If you want full bibliography to learn by yourself on those topics you can jump to this page.
Thanks to the help of INRIA and the PUI (Pôle Universitaire d'Innovation) of Grenoble I was able to add the support of Python to MALT.
IOCatcher RDMA server developped for the SAGE2 H2020 European project. It acts as an NVDIMM burst buffer between ummap-io-v2 and the Seagate Motr object storage. It is based on libfabric to support TCP and VERBS protocols.
Ummap-io-v2 is a second implementation of the original ummap-io from Sergia Rivas-Gomez (KTH) made for the SAGE2 H2020 European project. The goal is to provide a memory abstation to perform IO on a remote NVDIMM memory exposed via the IOCatcher RDMA server acting as an NVDIMM burst buffer between ummap-io and the Seagate Motr object storage. The extra idea behind ummap-io is to explore the memory mapping as the core API to make IO with a common semantic between various kind of storage. The second version 2 I reimplemented introduce:
Links:
I developped MALT and NumaProf during my both post-docs as research projects and decided to make them nicely availble in the same github group with nice website to motivate peoples to use the tools and maybe (I hope) contribute. I like to make beautifull things, this is my artistic part, hope you will enjoy.
Mostly all current servers are NUMA (Non-Uniform Memory Access) architecture, meaning that each CPU has its own memory and access to a remote memory are slower. It is also now true inside the CPU itself for example when looking at the Intel KNL. I showed during my PhD. that making the wrong choice on memory allocation can severely degrade the performance of an application.
Considering this context, developers need to explicitly take care of NUMA inside their code for example while using threads. Problem, today there is no tool to guide the developer and pinpoint mistakes.
NUMAPROF aimed at filling this gap. It instrument the binary via pintool and intercept all memory accesses to check if they are remote of local or unpinned. It then reports those metrics onto the source code to give the numbers on each line. In order to help the developer to track his allocated segments, NUMAPROF also report the local, remote accesses onto the allocation site.
NUMAPOF take back the same approach as MALT with a web GUI and source annotations.

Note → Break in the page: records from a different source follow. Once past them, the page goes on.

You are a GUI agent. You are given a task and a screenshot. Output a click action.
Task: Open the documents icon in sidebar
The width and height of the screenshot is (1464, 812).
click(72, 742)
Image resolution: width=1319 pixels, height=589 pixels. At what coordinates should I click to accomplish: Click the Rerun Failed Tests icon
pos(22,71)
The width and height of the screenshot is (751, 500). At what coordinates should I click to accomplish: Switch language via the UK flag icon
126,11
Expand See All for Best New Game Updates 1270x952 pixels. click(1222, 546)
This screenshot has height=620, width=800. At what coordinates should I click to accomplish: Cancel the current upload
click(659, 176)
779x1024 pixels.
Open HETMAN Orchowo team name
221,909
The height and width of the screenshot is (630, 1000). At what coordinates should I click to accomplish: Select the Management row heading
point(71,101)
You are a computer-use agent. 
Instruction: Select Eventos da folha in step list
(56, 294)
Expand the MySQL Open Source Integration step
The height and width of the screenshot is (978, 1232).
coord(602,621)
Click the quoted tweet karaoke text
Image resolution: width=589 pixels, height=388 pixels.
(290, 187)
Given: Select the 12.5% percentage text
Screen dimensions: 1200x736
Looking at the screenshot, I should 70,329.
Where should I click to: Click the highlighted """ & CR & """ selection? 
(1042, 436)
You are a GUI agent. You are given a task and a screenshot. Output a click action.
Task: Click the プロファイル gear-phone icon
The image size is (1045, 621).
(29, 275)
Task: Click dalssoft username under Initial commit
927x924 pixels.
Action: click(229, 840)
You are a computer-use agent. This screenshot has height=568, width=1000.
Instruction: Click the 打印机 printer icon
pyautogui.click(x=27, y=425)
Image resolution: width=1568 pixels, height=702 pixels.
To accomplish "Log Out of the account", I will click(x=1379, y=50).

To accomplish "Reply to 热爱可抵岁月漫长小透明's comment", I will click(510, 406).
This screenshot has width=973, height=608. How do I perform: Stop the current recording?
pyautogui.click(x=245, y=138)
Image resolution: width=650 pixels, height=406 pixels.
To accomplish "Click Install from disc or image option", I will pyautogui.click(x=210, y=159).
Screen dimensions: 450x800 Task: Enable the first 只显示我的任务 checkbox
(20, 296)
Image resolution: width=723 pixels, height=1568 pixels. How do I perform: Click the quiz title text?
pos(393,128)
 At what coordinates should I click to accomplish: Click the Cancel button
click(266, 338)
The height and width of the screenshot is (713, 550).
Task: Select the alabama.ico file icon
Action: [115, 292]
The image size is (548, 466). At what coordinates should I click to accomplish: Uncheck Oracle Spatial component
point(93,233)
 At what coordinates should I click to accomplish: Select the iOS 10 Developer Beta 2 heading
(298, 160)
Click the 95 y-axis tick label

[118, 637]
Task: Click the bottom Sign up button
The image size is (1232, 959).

We showed the capability to gain a factor 3 in performance on an OpenMP application (which was not known before) on KNL in 45 minutes of work with the tool.
Links:
In particle physics, all the current big detectors rely on hardware filters to reduce the amount of data to read in their data acquisition system. This leads to large physics uncertainties in the measurement and is hard to maintain as commonly based on FPGAs.
In 2020 the LHCb detector will be upgraded. For this upgrade, it has been decided to remove the hardware trigger and read in real time all the data produced by the detector. This leads to the requirement of transporting 40 Tb/s.
For my postdoc I joined the Online team of LHCb to work in collaboration with Intel on benchmarks to evaluate the feasibility of the approach by using high-speed fabrics coming from the HPC field : Mellanox InfiniBand and Intel Omni-Path. In order to make this evaluation we built DAQPIPE which runs the event building scenario and to be tested at scale.
The final system will consist of 500 readout nodes using a homemade acquisition card running at up to 100 Gb/s. We then send the data to 500 event building node to aggregate the fragments coming from the 500 readout nodes. In order to reduce costs, we run the readout and event building on the same group of hosts, meaning that each node will need to send and receive at full speed (estimate 80 Gb/s with margins).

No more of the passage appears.